Watched Phantom of the Paradise this weekend. It’s a bizarre 1974 mash-up between The Phantom of the Opera and Faust set in a satire of the 1970s music industry.
The movie casts Paul Williams (who wrote all the music for the film) as a reclusive recording mogul, Swan, who steals a struggling songwriter’s pop cantata based on Faust to open his new music palace, the Paradise. The songwriter tries to correct the “misunderstanding,” ends up beaten, jailed, and ultimately scarred when he gets caught in a record press trying to destroy it. He sneaks into the newly-opened club, dons a mask, and alternately pursues revenge on the man who stole his music, and his obsession with launching the career of a young singer he befriended earlier in the film (bringing in the Phantom/Christine dynamic).
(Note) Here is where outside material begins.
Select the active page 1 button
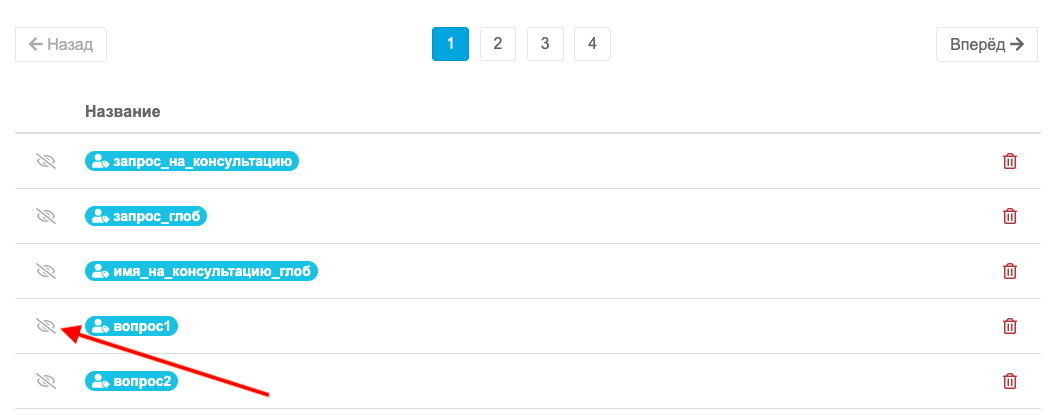Viewport: 1054px width, 417px height. (x=450, y=44)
Believe me, it’s stranger than it sounds.
Anyway, afterward, I went looking on IMDB (as I often do) to see what else the various actors had been in. Somehow I ended up on a horror movie review site, 1000 Misspent Hours, which gave the movie 3½ stars and basically considered the music to be the main failing (though, since it’s a satire, that’s largely intentional. There’s a reason I only have about 3 of the film’s songs on my iPod).
Something interesting I learned was that the Phantom’s origin is actually derived from the 1943 Phantom of the Opera movie with Claude Raines, which, judging by its review, has about as much to do with the original novel as, well, Phantom of the Paradise does. I’m mainly familiar with the original silent version and the Andrew Lloyd Webber musical, both of which track the Gaston Leroux novel fairly well. (Edit: Now that I think about it, the 1943 origin also explains the “Acid: Do not throw in face!” gag from Gremlins 2.)
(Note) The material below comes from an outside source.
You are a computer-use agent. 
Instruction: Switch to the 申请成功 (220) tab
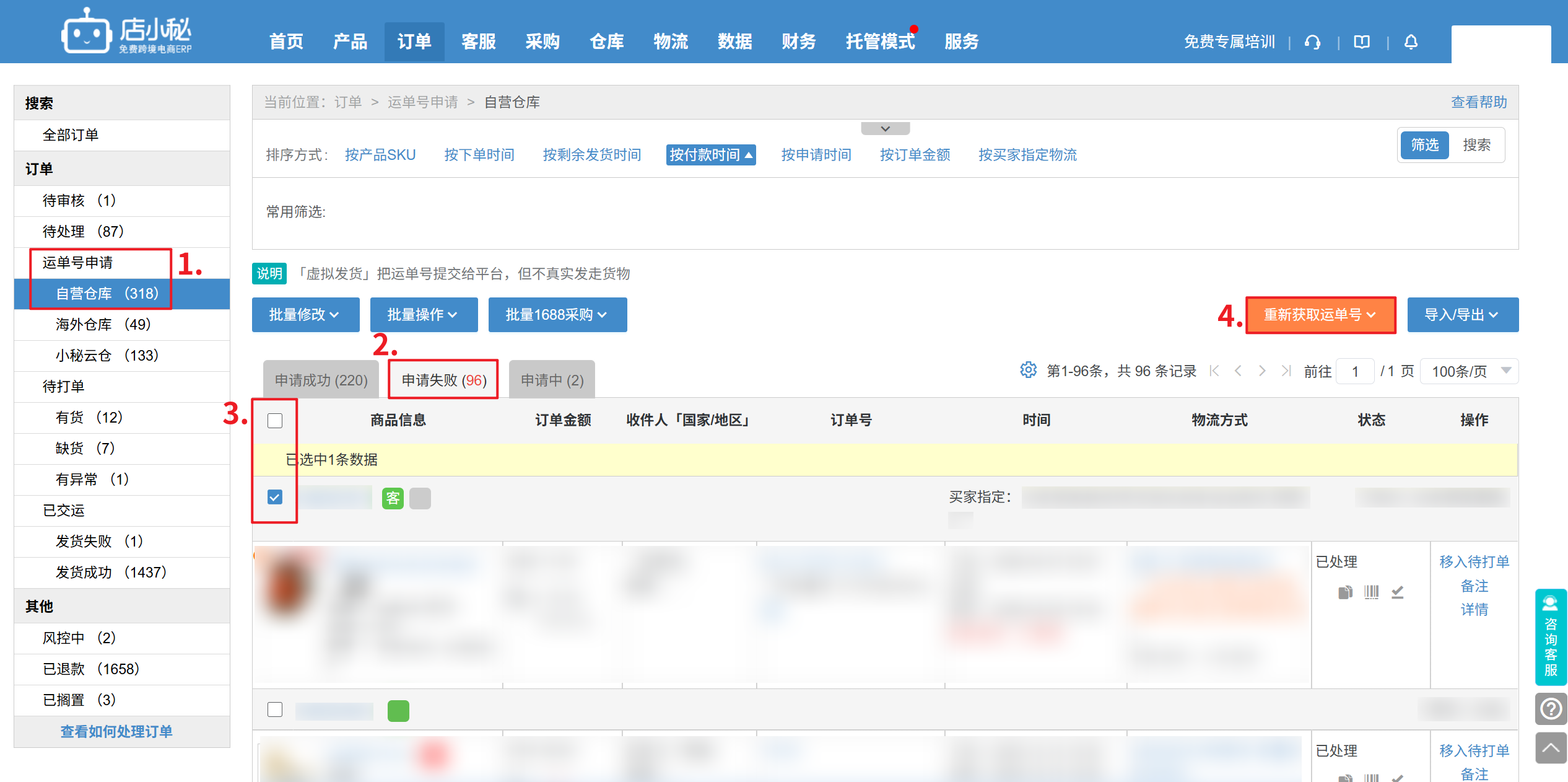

I do have to take issue with some of his criticisms of Rocky Horror. Not that they aren’t valid, but that several things he finds inexplicable—the thin plot, nonsensical showstoppers, and how the cult following could possibly have started—are easily explained by the fact that it’s based on a stage play, The Rocky Horror Show (also explaining why the movie is The Rocky Horror Picture Show), which sets up a completely different dynamic and expectations. Interesting that the main venue for the film seems to be the midnight showings, which seek to recapture the experience of live theater.
I found the site’s rating system interesting: not only does he have a 1–5 star scale, but he also assigns negative stars for movies that are “so bad, they’re good.” So of course I had to see which films he gave -5 stars, meaning “So bad, it’s genius.” I ended up reading around 10 or so reviews on Sunday night, some of them for movies I will probably never, ever see.